--- DATA EXTRACT Enclosed Below ---

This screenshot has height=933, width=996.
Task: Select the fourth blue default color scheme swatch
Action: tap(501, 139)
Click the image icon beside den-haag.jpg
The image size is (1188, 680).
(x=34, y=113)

--- End of Enclosed DATA EXTRACT ---
--- DATA EXTRACT Enclosed Below ---

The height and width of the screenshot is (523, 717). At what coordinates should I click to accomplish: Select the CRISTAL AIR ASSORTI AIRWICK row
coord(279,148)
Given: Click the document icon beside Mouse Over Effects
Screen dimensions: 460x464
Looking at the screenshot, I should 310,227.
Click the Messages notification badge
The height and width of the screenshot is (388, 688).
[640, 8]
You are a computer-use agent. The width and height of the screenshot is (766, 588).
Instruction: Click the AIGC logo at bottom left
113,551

--- End of Enclosed DATA EXTRACT ---

PROBLEM. Could you state how many lines of the data include the word "beside"? Only the number is needed.

RESPONSE TO THIS EXERCISE. 2